Gli Usa sono sempre stati visti come il paradiso del liberismo economico d delle inflessibili leggi di mercato.
Eppure ora tutto viene stravolto: Youtube accetta di pagare 24 milioni di dollari (dopo Meta con 25 milioni e X con 10) per chiudere la causa intentata da Trump perché avevano sospeso il suo canale dopo gli incidenti del Congresso.
Lo fanno per evitare di essere bloccati da qualche azione antitrust.
Si tratta cioè di un autentico pizzo di puro stile mafioso: se non mi paghi ti faccio chiudere e di un dimostrazione di come Trump consideri l’esercizio del potere.
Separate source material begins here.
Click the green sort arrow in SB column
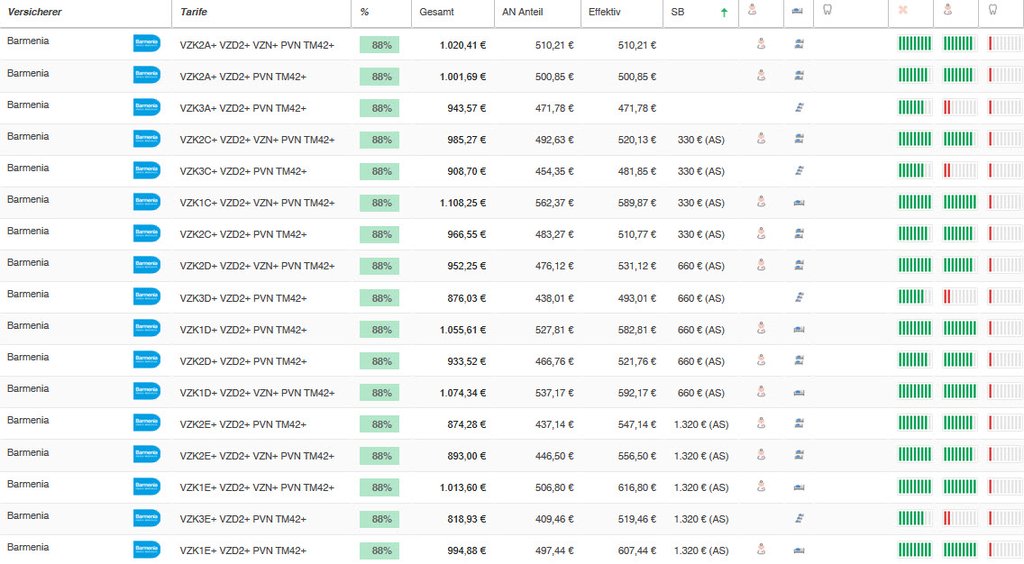 click(724, 12)
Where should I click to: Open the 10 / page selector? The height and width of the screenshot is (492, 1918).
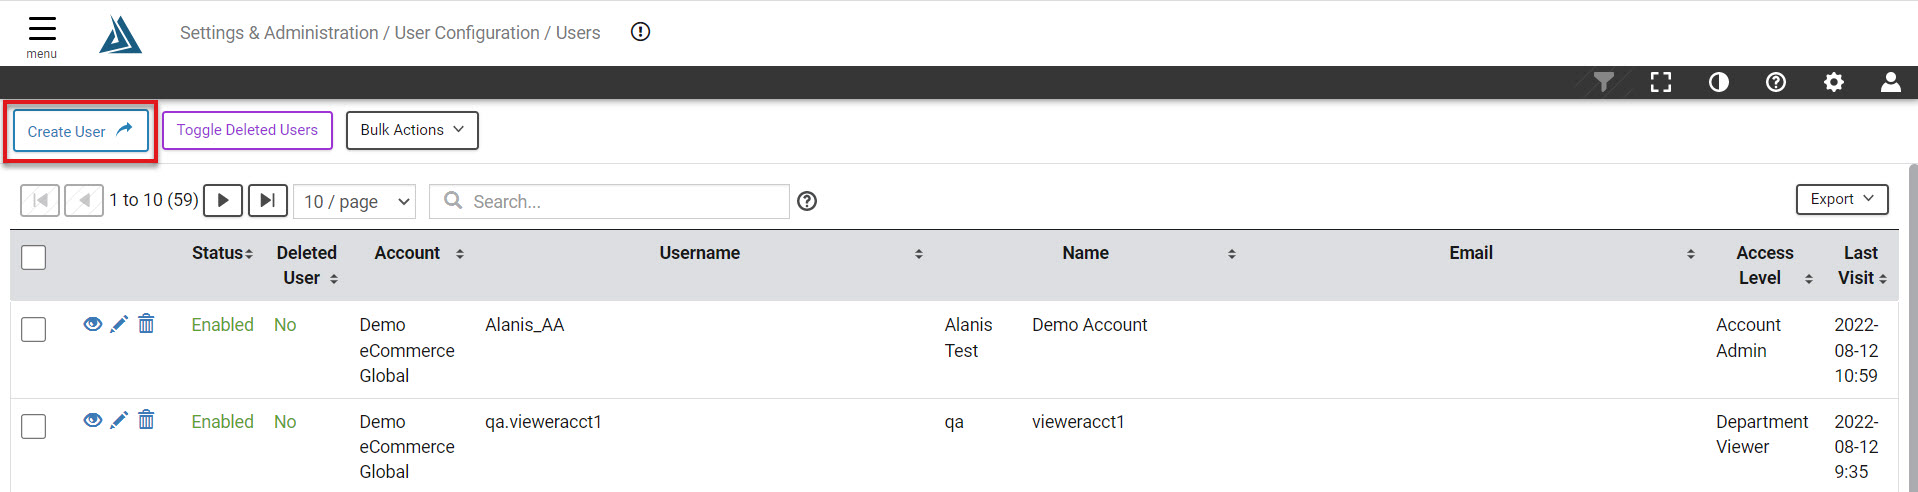[355, 201]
Né più né meno della democrazia illiberale di Orban o Erdogan : mi devi pagare non perché sei stato riconosciuto colpevole da un tribunale, ma perché ho il potere in mano.
Da notare che quelle cancellazioni furono fatte in seguito ad atti palesemente illegali quale l’assalto al Congresso (con morti e feriti) di cui Trump ora si vanta e chiede i danni.
Stesso comportamento nei riguardi di Nvidia e AMD (ditte produttrici di chip): se vogliono continuare a esportare in Cina devono adeguarsi a pagare una tassa del 15%. Tassa che viene definita “tassa sulle esportazioni” o, in Italia, “pizzo”.
Una prova in più di come quello che era il paradiso del mercato libero rischi di diventare un’economia dirigista e di come i nuovi supermiliardari americani abbiano come unico punto di riferimento la ricchezza da ottenere e mantenere a qualsiasi costo, anche rinunciando alla propria dignità.